INSTRUCTIONS FOR THE TASK »
Answer these questions from the job description:
1. For which four areas will risk management system frameworks be set up?
2. Which certifications are listed as preferred?
3. In what kind of environments should the candidate thrive?

PAGE TEXT »

• Strategic Vision: Work with SS&F to develop long-term strategy for the organization, and establish a process to identify budgetary and hiring needs based on the strategic goals, risks, and priorities. .
• Framework Implementation and risk registers: You will also set up risk management system frameworks for Cybersecurity, Trust & Safety, Fraud, & Physical Security. Accountable for implementing and maintaining cohesive Information Security Management System (ISMS) and Risk Management System (RMS) frameworks. Drive consistent, repeatable, measurable risk identification, assessment, and mitigation processes. You will develop and maintain risk registers for cybersecurity, fraud, trust & safety, and global security & resilience.
• Communication and Reporting: You will ensure open and timely reporting on risk posture to leadership and relevant collaborators, including contributing to Board and risk committee materials.
• Business Partnership: You will collaborate with business leaders to communicate risks and develop remediation plans, ensuring alignment with risk management strategy. You will work with stakeholders across the company to embed risk management into business operations. You will quantify risks to prioritise projects and initiatives across Security, Safety & Fraud and business units.
• Adaptability & Continuous improvement: You will respond and adjust to changing risk management regulatory requirements and emerging threats to maintain effective risk management practices. You will establish a resilient and repeatable and continuously improving risk management process.
• Cross-functional Leadership & collaboration: You will lead cross-departmental projects and initiatives to strengthen security posture and ensure projects are delivered on time and within budget. Work closely with collaborators to align risk management strategies with business priorities and must-dos.

• Substantial years of experience in Cyber Security (preferred) or Fraud, with significant years leading high-performing, impactful teams
• A dynamic leader with experience in risk management organisational change, influencing executives and or the board.
• Experienced in cloud-based security solutions
• An enthusiastic and persuasive leader who has driven successful risk management programs
• A patient and relaxed leader who is skilled at translating technical risks to non-technical audiences
• Direct, creative problem solver able to communicate concepts to a broader audience and create clarity.
• Experience in driving security with engineering teams to embed this in ways of working.
• Experience in collaborating with finance teams on finance based risk, using a data driven approach. (e.g quantify how much we have spent in a risk project vs how better prepared we are to face risks)
• Connects disparate risks to create a clear overall risk picture
• Confident leader, adept at handling conflicting priorities
• A balanced background between creating and implementing strategy. Operational efficiency metrics.
• Preferred certifications: CISM, CISSP, COSO ERM, or similar risk management certification
• Organised with strong attention to detail and execution skills
• Familiarity with risk frameworks: NIST, ERM GDPR, ISO 27001, NYDFS, etc.
• Experience in matrix or federation environments

• Character traits: Respectful, high emotional intelligence, and collaborative work style. Comfortable with ambiguity, creating clarity.
• Consensus-driven, achieving collaborative solutions
• Integrity, independent thinking, and courage
• Thrives in fast-paced, demanding environments
• Open mind, learning demeanour, transparent behaviour, positive, multitasker, strong communicator, proactive and collaborative.
• Strategic problem solver yet focused on execution; able to roll up sleeves to get things done.
• Data driven, experimental, ready to learn and open to change.
• Keep the customer at the centre of everything you do.
• Good cultural and organisational sensitivity.
• Committed to building a diverse, inclusive work environment.

Dataset items
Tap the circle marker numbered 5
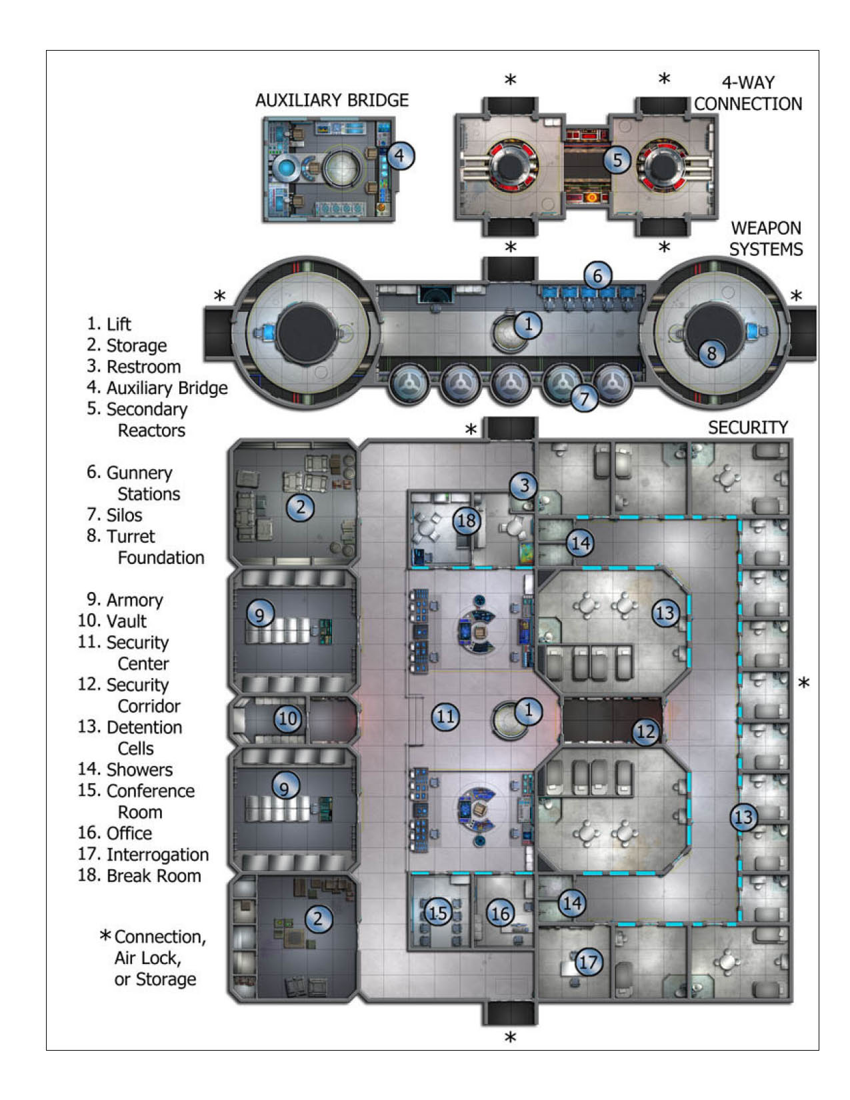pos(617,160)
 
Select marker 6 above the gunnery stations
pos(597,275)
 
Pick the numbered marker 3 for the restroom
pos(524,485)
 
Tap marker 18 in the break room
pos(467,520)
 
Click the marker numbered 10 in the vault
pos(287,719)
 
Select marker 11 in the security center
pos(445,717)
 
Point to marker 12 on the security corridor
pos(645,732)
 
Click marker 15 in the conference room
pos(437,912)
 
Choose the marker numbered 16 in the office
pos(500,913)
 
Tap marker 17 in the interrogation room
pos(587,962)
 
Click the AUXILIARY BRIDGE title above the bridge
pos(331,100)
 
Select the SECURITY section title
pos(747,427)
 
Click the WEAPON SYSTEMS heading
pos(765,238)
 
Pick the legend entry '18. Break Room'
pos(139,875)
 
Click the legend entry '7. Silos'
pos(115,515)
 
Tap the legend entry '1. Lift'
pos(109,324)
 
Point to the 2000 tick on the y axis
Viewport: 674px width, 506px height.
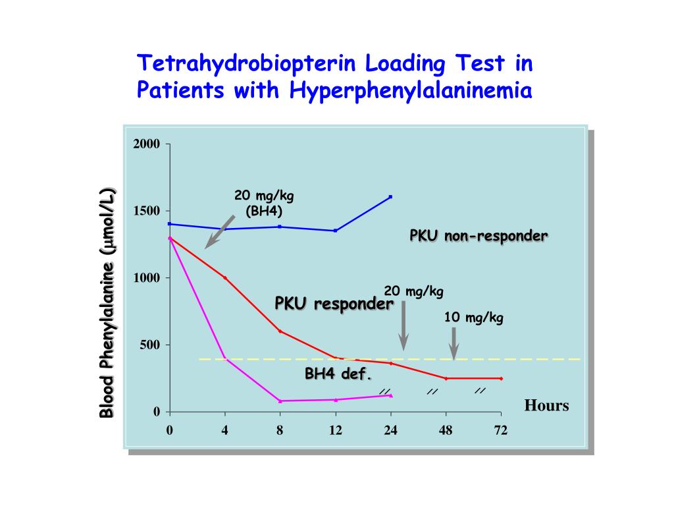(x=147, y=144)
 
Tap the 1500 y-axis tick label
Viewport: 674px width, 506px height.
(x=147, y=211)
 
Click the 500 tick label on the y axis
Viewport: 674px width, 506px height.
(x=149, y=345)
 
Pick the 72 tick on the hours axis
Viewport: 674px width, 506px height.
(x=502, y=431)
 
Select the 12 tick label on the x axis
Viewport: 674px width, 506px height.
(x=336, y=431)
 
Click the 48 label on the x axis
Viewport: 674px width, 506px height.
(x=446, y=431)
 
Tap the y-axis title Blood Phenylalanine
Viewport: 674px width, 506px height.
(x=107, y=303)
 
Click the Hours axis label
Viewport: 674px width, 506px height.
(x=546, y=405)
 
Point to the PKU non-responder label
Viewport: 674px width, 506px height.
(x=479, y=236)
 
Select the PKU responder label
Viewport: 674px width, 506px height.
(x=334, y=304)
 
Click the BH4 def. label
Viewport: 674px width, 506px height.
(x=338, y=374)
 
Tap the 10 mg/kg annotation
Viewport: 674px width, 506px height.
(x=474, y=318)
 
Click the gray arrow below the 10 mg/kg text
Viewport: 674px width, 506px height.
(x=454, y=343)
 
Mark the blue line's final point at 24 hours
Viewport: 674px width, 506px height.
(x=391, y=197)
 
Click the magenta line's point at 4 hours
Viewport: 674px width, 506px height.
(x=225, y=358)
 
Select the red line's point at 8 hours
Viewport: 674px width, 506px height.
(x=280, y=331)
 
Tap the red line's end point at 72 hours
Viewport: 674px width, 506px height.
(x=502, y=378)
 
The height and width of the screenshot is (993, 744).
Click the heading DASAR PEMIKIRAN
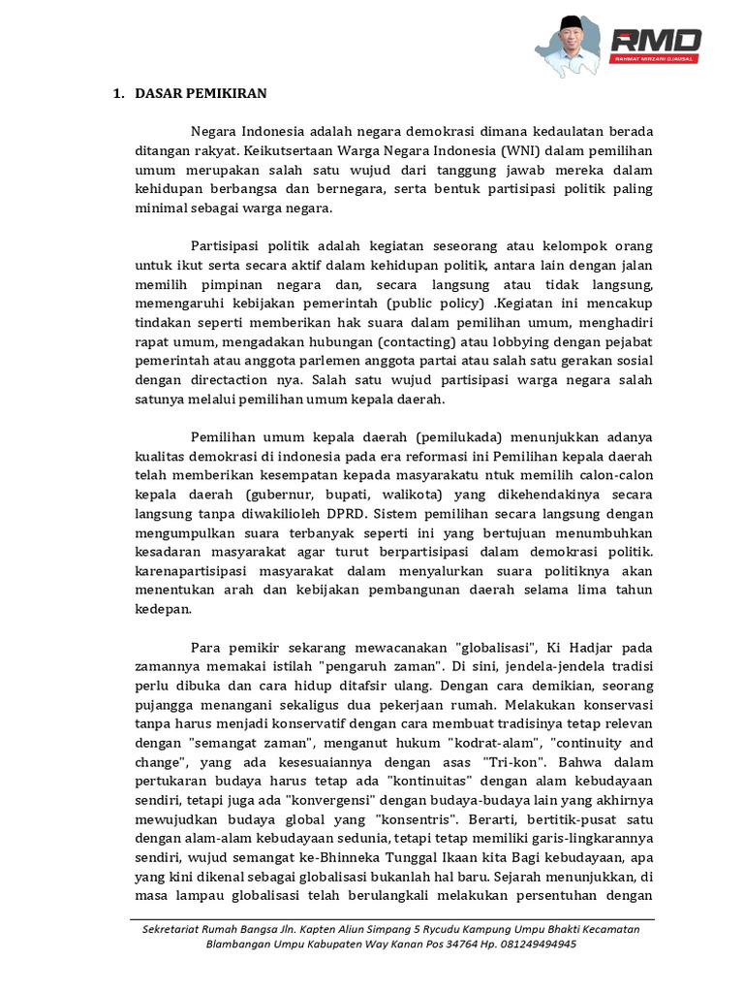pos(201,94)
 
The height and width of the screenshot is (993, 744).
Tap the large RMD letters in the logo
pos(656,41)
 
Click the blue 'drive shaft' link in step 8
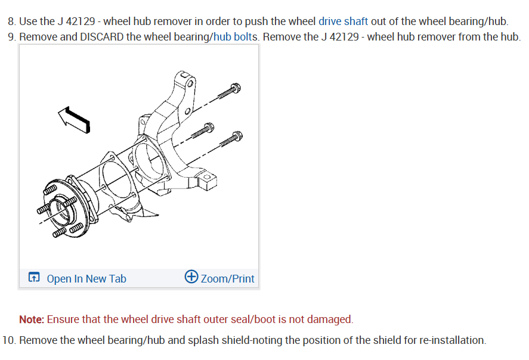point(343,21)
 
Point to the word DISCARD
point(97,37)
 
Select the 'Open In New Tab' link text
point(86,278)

TASK OUTPUT »
1. Cybersecurity, Trust & Safety, Fraud, and Physical Security
2. CISM, CISSP, COSO ERM, or a similar risk management certification
3. Fast-paced, demanding environments